What is expected | Print every line of the listing below, starting with the line that holds "Task: Switch Zoom panel to gallery grid view" and going on through the line that holds "The image size is (1200, 675).", both included, and print nothing else.

(Beginning of Exercise inputs)

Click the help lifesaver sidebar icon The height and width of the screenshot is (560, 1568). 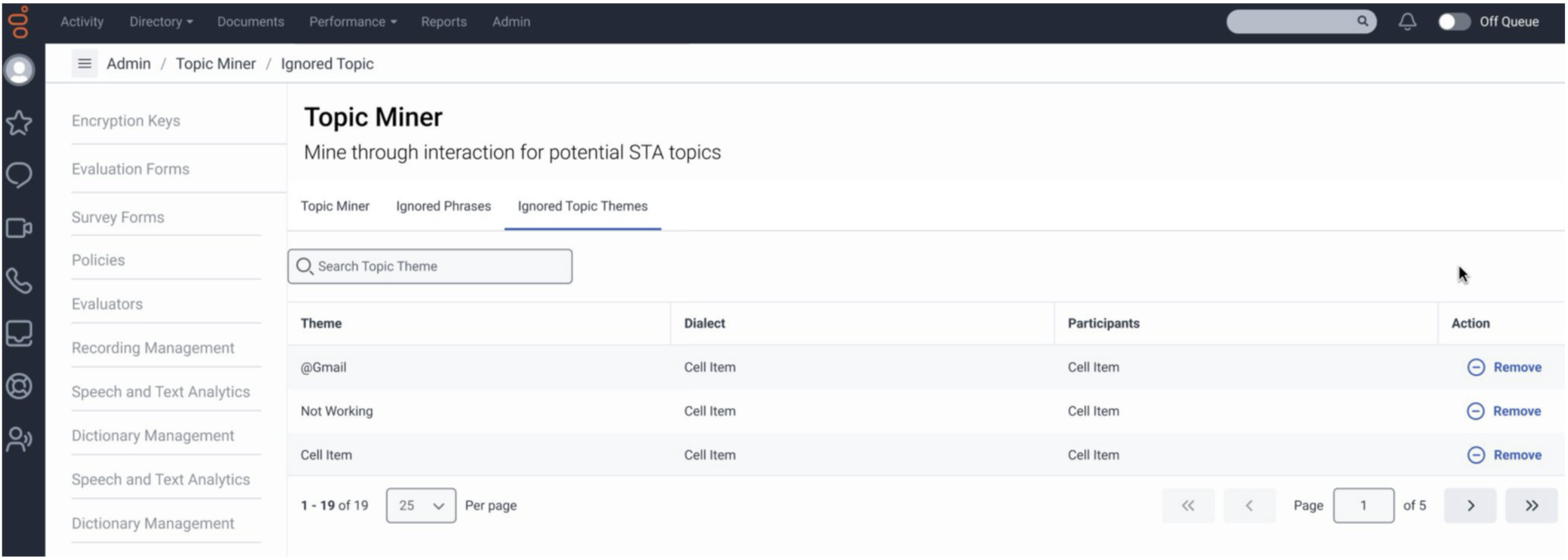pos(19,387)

(End of Exercise inputs)
(Beginning of Exercise inputs)

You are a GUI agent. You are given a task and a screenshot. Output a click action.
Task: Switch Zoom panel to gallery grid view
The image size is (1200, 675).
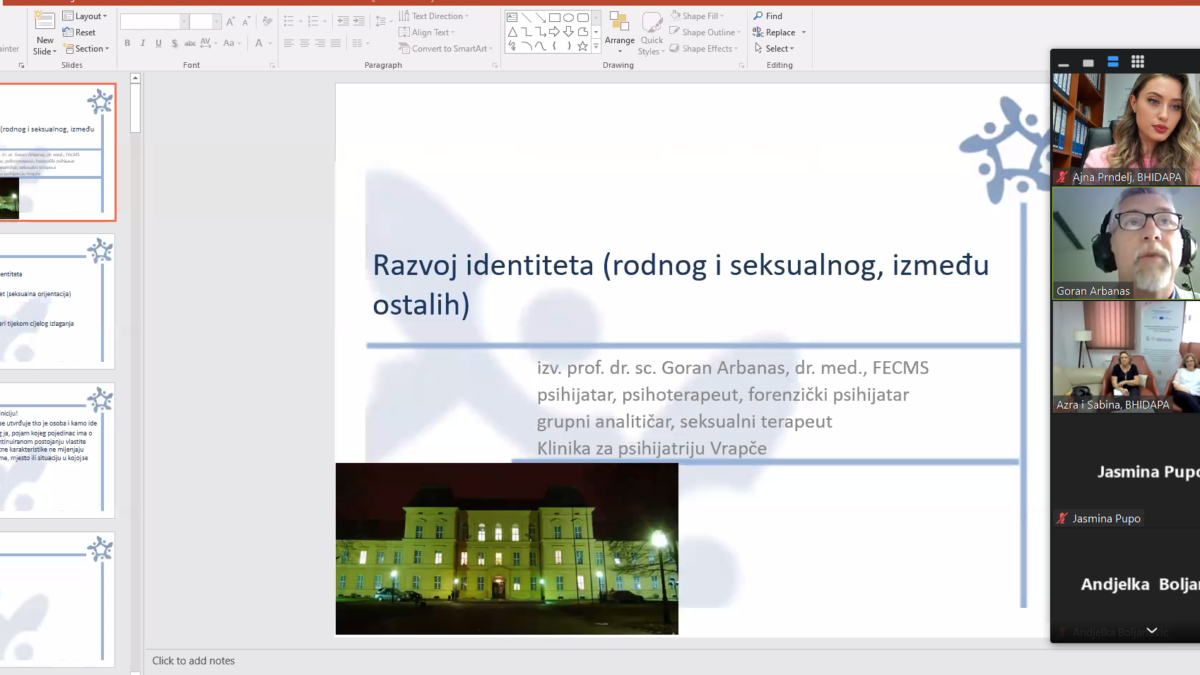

(End of Exercise inputs)
(Beginning of Exercise inputs)

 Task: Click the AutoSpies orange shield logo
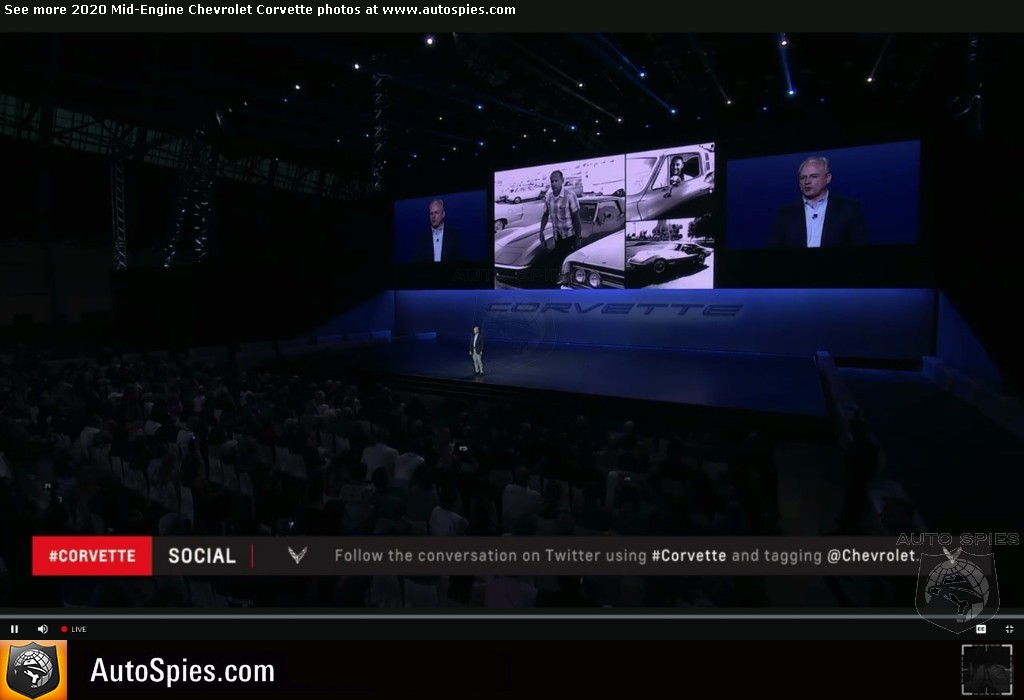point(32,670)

(End of Exercise inputs)

Exercise result |
Task: Switch Zoom panel to gallery grid view
The image size is (1200, 675).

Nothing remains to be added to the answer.